Olympian reveals deadly diagnosis that rocked her world
OLYMPIC gold medallist Glynis Nunn has been inducted as a Queensland sporting legend just 10 months after being stricken by a life-threatening lung condition.
Rarely has there been a more worthy admission to the QSport Hall of Fame Legends than Nunn, whose victory in the heptathlon in the 1984 Los Angeles Olympics remains one of the most extraordinary of Australia's 153 Olympic gold medals.
As well as winning Australia's first Olympic track and field gold for 16 years following her gold medal at the Brisbane Commonwealth Games, Nunn placed fifth in the 100m hurdles and seventh in the long jump in LA.
Nunn, now executive director of the Gold Coast Academy of Sport, admitted she shed a tear when told by QSport chief executive Peter Cummiskey she would be inducted as a legend of Queensland sport.
The hot-favourite she pipped for Olympic gold in LA, home nation superstar Jackie Joyner, won the heptathlon at the next two Olympics and was ranked by Sports Illustrated magazine as the greatest female athlete of the 20th century.
"I think I was the only person who did beat her in that event,'' said Nunn, Australia's sole multi-discipline gold medallist.
"Some years later she came out to Australia for an indoor meet held eight years later she looked at me and said; 'you are my worst nightmare'. She meant it in a nice way but she said she wanted to win consecutive gold medals (which she eventually did at the next two Olympics).''
Speaking at the QSport Hall of Fame awards in Brisbane on Tuesday night where she was accompanied by her parents, Nunn revealed she had been this year diagnosed with a potentially life-threatening Pulmonary Embolism with large clots in both lungs after feeling a shortness of breath while digging a ditch on her property in the Gold Coast hinterland.
"I went to a specialist in Brisbane who looked at my scans and said; 'I don't know how I am talking to you'," said Nunn, who joins fellow Olympian Cathy Freeman, who she once inspired, in the 20-persons Legends club.
"Because I was fit and my history of athletics and strong heart and lungs helped me.
"It was a shock to the system. I now tell people if you are not well make sure to get checked. I have some heart issues but hey, I'm still here and my daughter got married six weeks ago. I have and had a lot to live for. I was one of the lucky ones but I will be on blood thinners for life.''
Powered by Pavlova breakfasts and nicknamed Wally because she would occasionally trip over, her shock victory over Joyner was one for the ages.

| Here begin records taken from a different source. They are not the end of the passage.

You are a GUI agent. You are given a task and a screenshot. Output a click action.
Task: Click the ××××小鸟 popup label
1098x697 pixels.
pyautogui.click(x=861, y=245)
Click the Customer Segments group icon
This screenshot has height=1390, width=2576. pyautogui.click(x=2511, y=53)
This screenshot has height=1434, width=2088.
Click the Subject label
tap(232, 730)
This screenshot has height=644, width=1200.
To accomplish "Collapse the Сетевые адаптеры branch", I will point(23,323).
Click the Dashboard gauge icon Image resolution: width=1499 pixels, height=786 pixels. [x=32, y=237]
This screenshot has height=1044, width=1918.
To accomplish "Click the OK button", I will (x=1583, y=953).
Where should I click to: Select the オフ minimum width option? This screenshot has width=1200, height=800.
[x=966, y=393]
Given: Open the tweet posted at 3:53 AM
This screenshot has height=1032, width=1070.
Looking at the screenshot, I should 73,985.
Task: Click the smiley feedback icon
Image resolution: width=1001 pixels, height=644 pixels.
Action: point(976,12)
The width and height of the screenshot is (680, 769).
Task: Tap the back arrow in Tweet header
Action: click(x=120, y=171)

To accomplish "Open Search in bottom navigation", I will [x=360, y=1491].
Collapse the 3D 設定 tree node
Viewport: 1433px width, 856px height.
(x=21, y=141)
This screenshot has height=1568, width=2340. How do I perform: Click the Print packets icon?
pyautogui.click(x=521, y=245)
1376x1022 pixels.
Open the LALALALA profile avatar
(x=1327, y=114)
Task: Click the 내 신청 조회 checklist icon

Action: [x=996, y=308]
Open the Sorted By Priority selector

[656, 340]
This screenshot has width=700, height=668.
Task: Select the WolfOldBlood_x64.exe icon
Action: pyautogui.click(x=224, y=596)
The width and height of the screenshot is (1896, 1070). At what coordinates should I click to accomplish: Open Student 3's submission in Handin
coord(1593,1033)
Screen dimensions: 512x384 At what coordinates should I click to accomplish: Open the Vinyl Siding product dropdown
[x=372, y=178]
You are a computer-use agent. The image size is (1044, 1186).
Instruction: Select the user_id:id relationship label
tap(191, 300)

It came down to the final moments of the seven event sport - the 800m - in which Nunn had to beat Joyner by around 2.5 seconds and just got there after a 20 minute wait for the decision.
She could not have triumphed in a more intimidating setting with American icon Carl Lewis ensuring the stands were packed and pumped as he won the 100m and Joyner's brother Al rushing to the edge of the track to support his sister between his commitments in the triple jump.
"It was a really great crowd … I felt as if I was running at the bottom of a tea cup as everything was echoing.
"At the end of the race I spoke to Jackie and she said 'what do you think?' and I told her I thought she had won.''
Toowoomba raised Nunn said at age 10 she set goals of being a physical education teacher and representing Australia and was thrilled to achieve both.
"There were 10 kids in my class - two girls and eight boys - so I was brought up as one of the guys and I loved competition.''
At the end of the American telecast of Nunn's victory the cameras panned to nearby Disneyland, where Nunn visited several days later, reinforcing the vibe that dreams actually do come true.
The function also inducted Barry Dancer (hockey), the late Roy Fowler (Paralympics), Robbie McEwan (cycling), Dick Marks (rugby), Pam O'Neill (racing) and Brooke Wilkins (softball) into the QSport Hall of Fame.